Many of the Chinese people interviewed for this piece further believe that reports of human rights violations in Xinjiang have been fabricated as part of a wider Western push to “contain” China – a claim frequently seen in social media discussions, whether on China’s WeChat and Weibo or U.S. platforms like Twitter and Facebook.
Of particular issue is the term “genocide.” While genocide has a specific legal definition, in the popular imagination – in China, as elsewhere – it is often thought of as referring to the wholesale massacre of a particular ethnic group.
To be clear, no one says China is systematically slaughtering all the Uyghurs, Kazakhs, Kyrgyz, and other largely Muslim ethnic groups native to Xinjiang. Instead, the charge is that China is trying to forcibly assimilate these groups into the mainstream Han culture, by stamping out traditional cultural and religious practices. As one Uyghur activist put it, the program of mass surveillance, long-term detentions for political education, and forced labor is “the post-modern equivalent of crushing our bones and scattering them across the land.”
“I refer to it as a cultural genocide, which is the term that’s often used with the Native Americans and the Aboriginals in Australia,” Roberts said. “People who have been removed from their land … and their culture has been largely stripped of its original meaning.”

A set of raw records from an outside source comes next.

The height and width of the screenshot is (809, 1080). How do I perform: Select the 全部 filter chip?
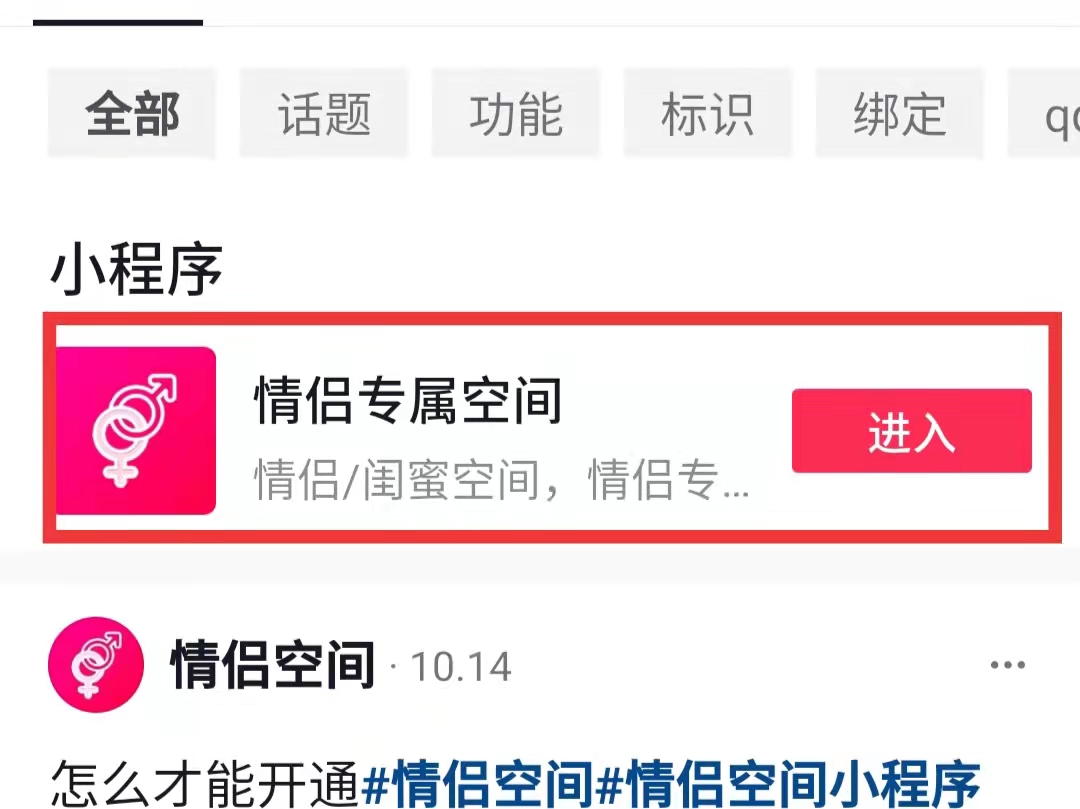coord(132,114)
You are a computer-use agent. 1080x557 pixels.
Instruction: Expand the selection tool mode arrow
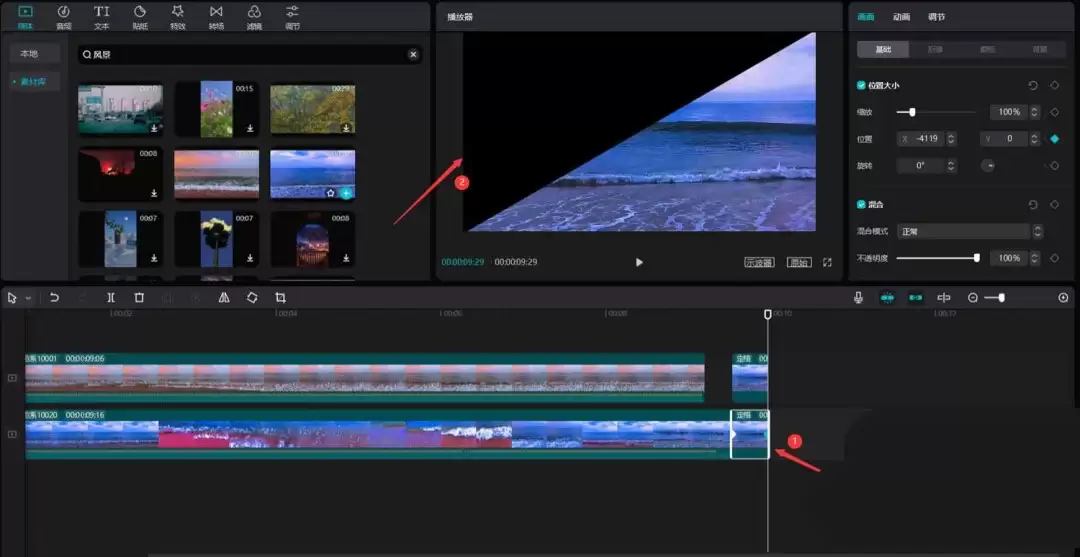tap(28, 298)
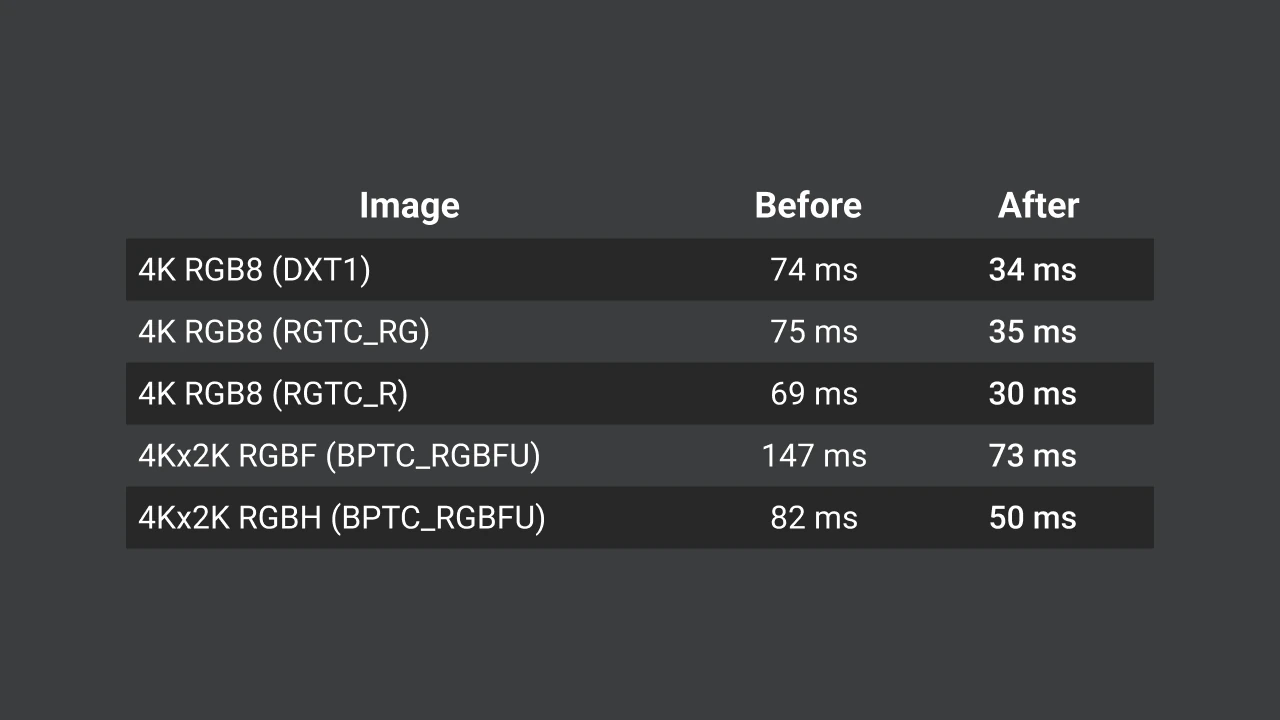
Task: Click the 50 ms After value
Action: click(1032, 518)
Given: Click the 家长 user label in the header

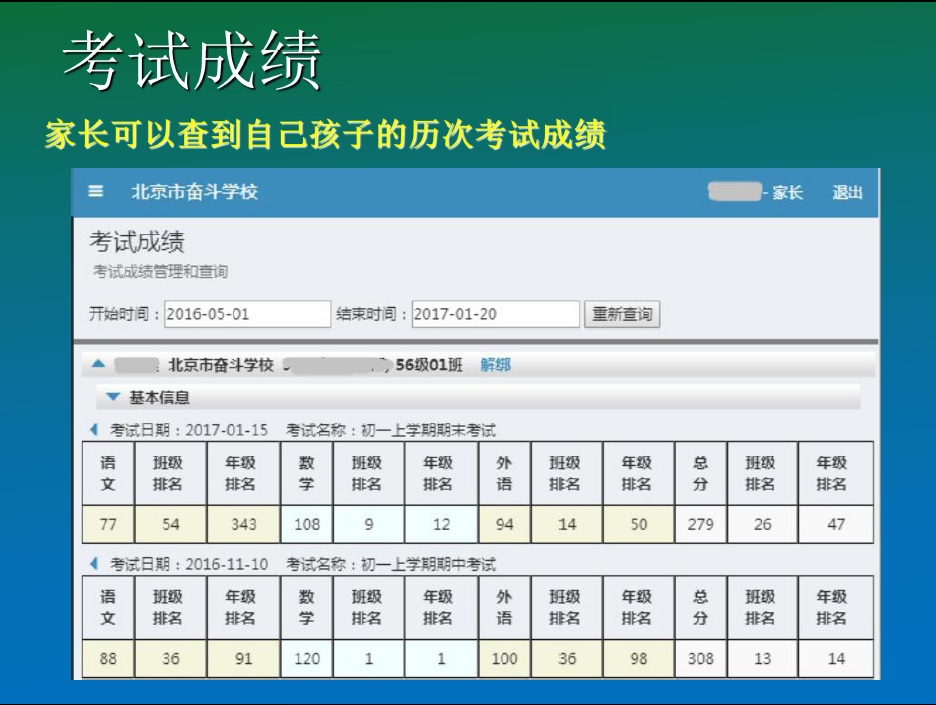Looking at the screenshot, I should click(786, 193).
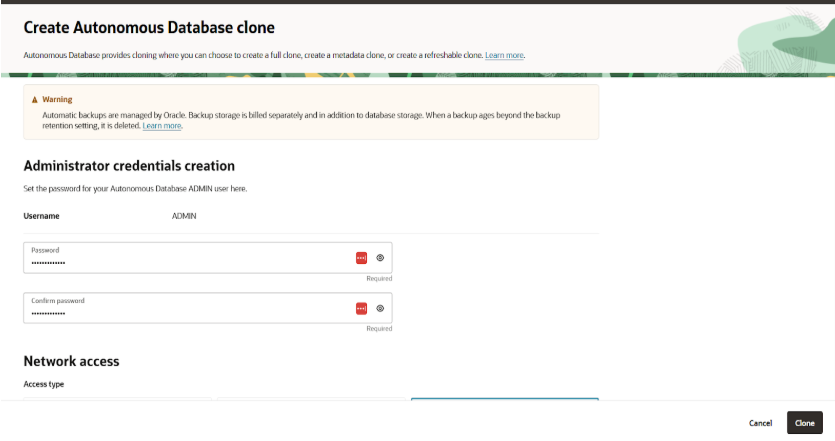Image resolution: width=835 pixels, height=441 pixels.
Task: Open Learn more link in backup warning
Action: pyautogui.click(x=162, y=126)
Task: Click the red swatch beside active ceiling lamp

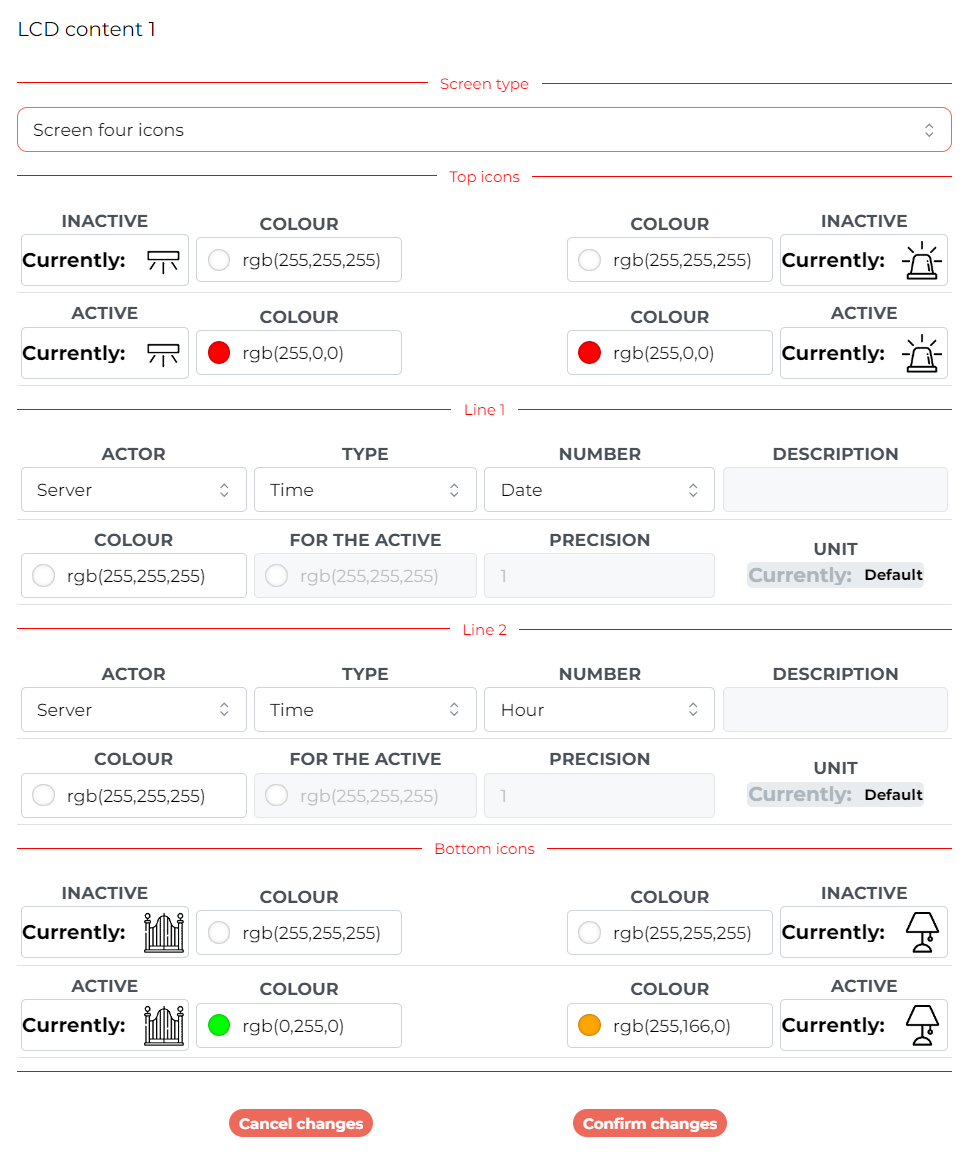Action: pyautogui.click(x=219, y=353)
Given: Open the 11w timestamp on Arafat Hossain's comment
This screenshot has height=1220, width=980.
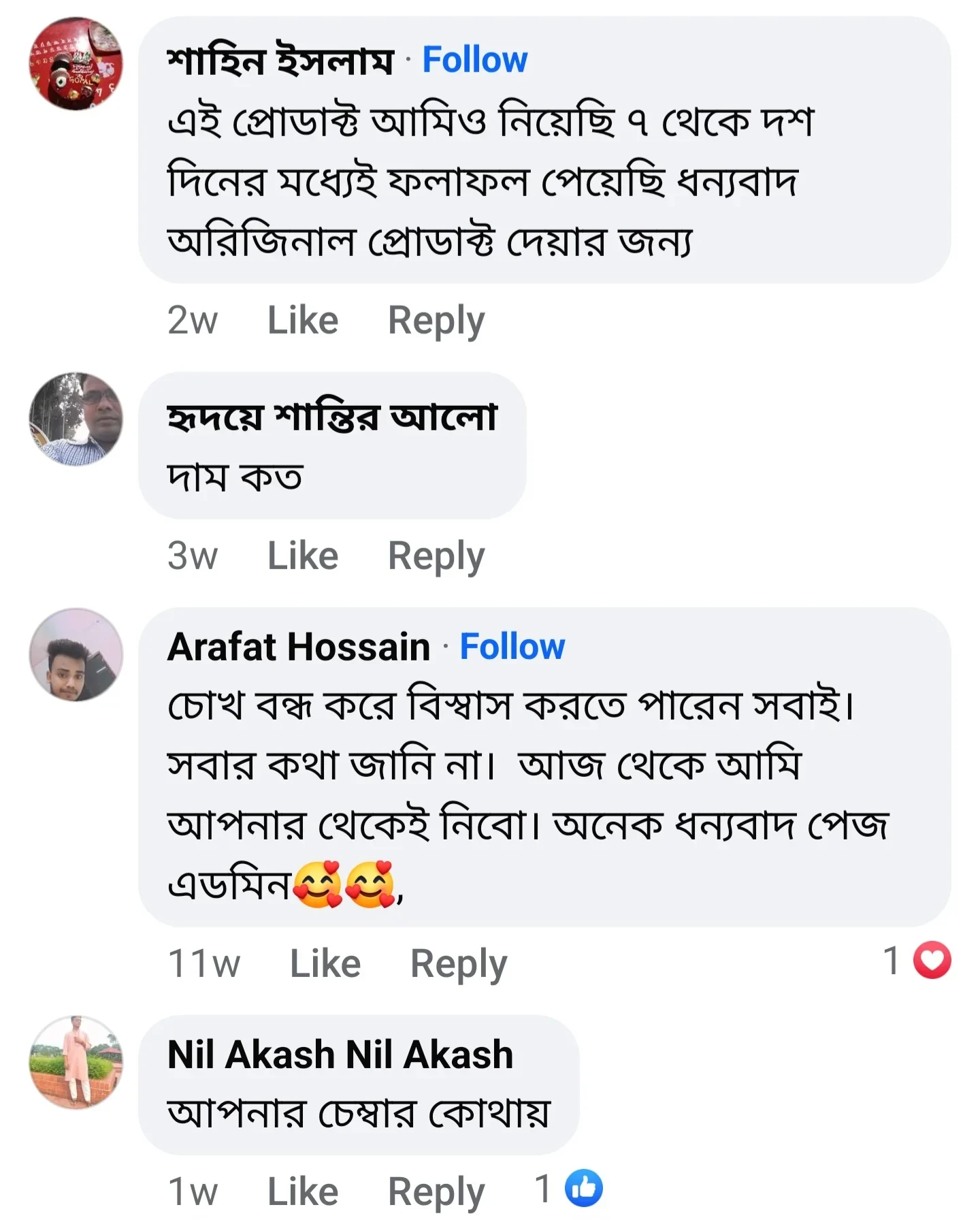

But many Chinese hear the word “genocide” and picture the gas chambers of the Holocaust.
“Any rational reporter like me can’t imagine that, in the 21st century, the CCP can treat ethnic minorities in the same way as Nazi Germany,” said Mu, the journalist. “This accusation completely contradicts my common sense and the truth I have come across.”
He also refuted comparisons to the treatment of Native Americans. “Now is the 21st century, the era when the internet is very developed. The CCP dare not do what the U.S. did to the Natives decades ago or hundreds of years ago,” Mu argued. “On the contrary, they can learn from the negative history of these countries and avoid greater risks and problems.”
Similarly, Ma Ling, the Hui Muslim who teaches in Xinjiang, said, “Whether Uyghurs or other ethnic groups in Xinjiang, they are shocked and very angry when they heard the West said there was genocide in Xinjiang.”
Indeed, one Uyghur from Kashgar, who went to university in eastern China before returning home, told The Diplomat that accusations of cultural genocide are “an insult” to his family, which was relocated from a “life without quality” in a remote village to a modern city.
The growing use of the genocide label seemed to mark a turning point in the response from China’s government as well as Chinese people. Turkel, the Uyghur American lawyer and activist, said he has traveled around the world to talk on the issue, and he often receives pushback. Mostly, these were “relatively cordial conversations, I was never attacked,” he remembered. “But I am seeing government orchestrated, concerted attacks… since the genocide determination was made.”
Hearing their government accused of genocide has prompted some Chinese to leap to China’s defense, pushing back against the charges more loudly than ever. As Li Xing of Aalborg University told the South China Morning Post, “While there are people in China who think there are problems in the way China has handled Xinjiang, the moment they hear the BBC say there is ‘genocide’ happening, they become so angry that they lose all will to criticize the Chinese government.”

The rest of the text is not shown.